* EXERCISE INSTRUCTIONS
Each line below that contains the word "agent" is to be counted; give only the final number.

[[ SUPPLIED ENTRIES, beginning ]]

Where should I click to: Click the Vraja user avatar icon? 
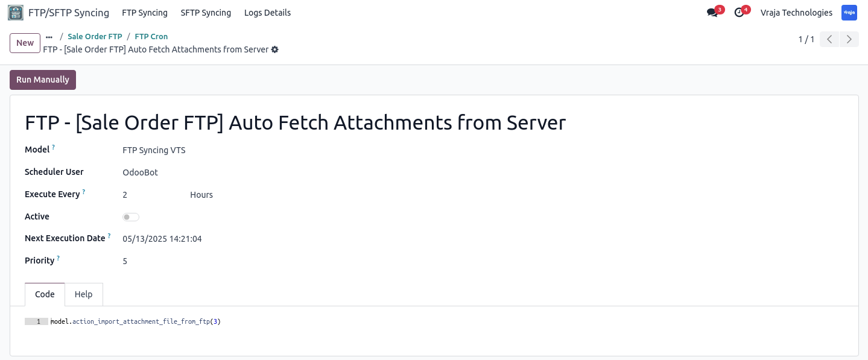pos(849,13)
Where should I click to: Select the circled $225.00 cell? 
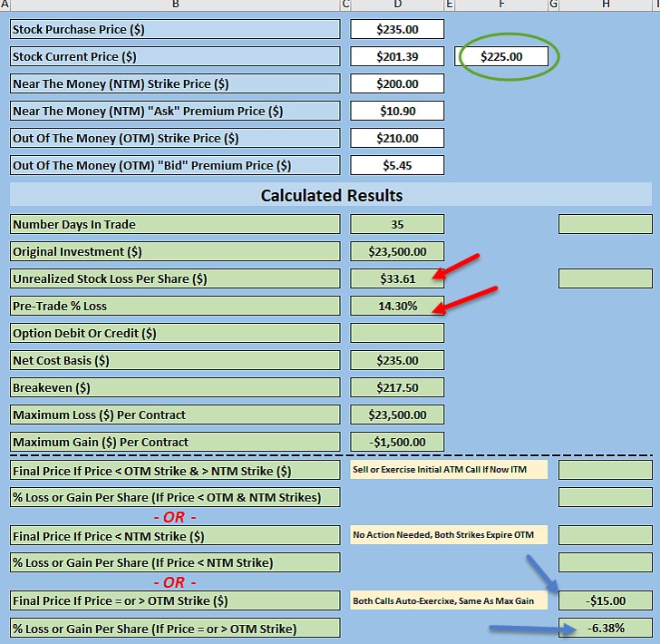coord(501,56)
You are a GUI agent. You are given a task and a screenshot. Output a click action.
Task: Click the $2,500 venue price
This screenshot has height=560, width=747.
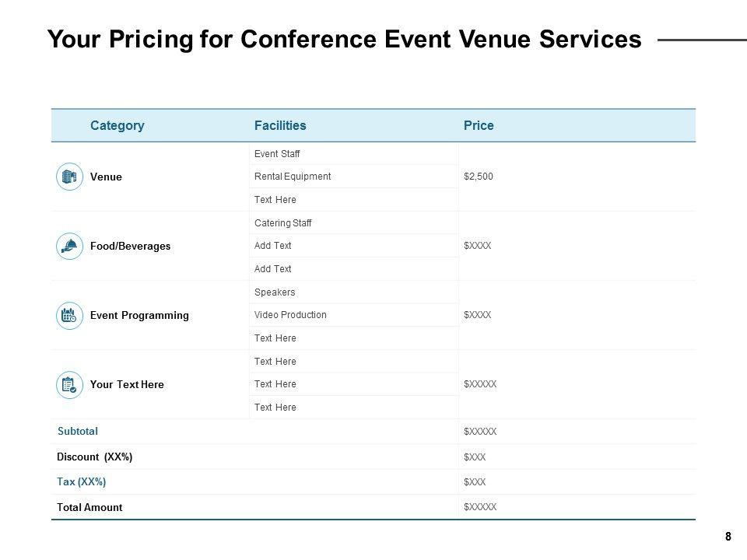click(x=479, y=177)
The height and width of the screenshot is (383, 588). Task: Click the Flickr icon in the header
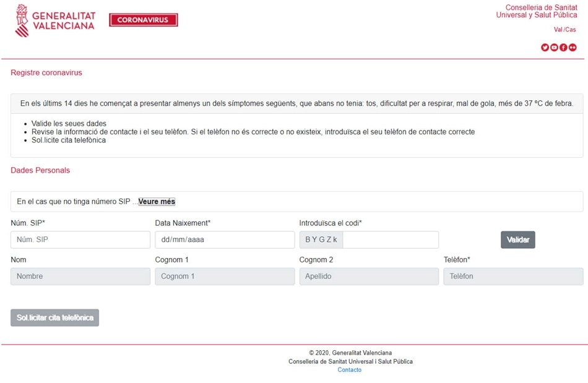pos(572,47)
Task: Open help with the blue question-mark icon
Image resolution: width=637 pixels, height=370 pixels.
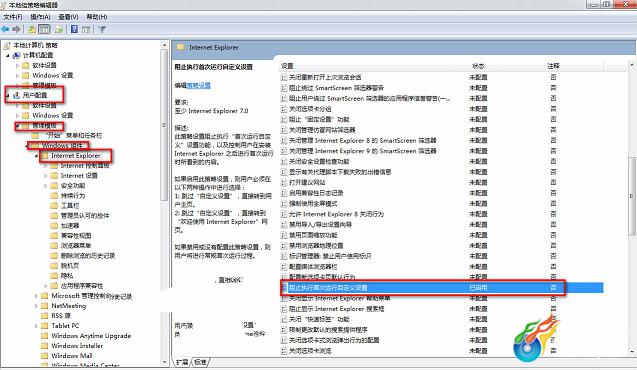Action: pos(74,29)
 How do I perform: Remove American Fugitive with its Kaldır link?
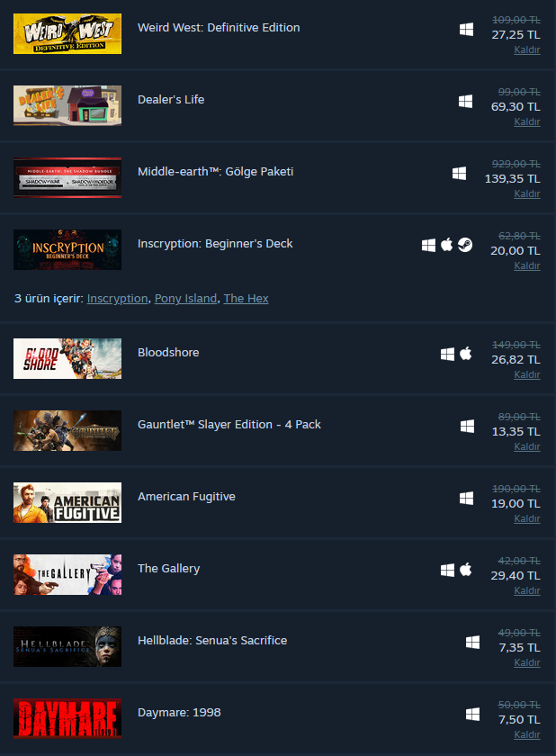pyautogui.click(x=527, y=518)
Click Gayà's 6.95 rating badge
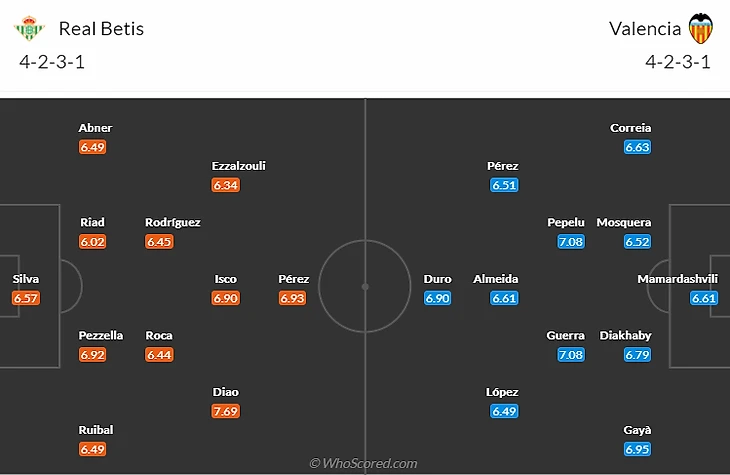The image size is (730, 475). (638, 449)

[[ SUPPLIED ENTRIES, end ]]
[[ SUPPLIED ENTRIES, beginning ]]

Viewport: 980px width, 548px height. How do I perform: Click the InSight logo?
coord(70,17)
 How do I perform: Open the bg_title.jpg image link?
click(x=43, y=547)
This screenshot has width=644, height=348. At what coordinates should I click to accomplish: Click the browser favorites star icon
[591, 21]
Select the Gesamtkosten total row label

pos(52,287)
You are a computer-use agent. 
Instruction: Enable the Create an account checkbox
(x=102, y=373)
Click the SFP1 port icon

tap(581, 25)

[[ SUPPLIED ENTRIES, end ]]

* ANSWER TO THE PROBLEM
2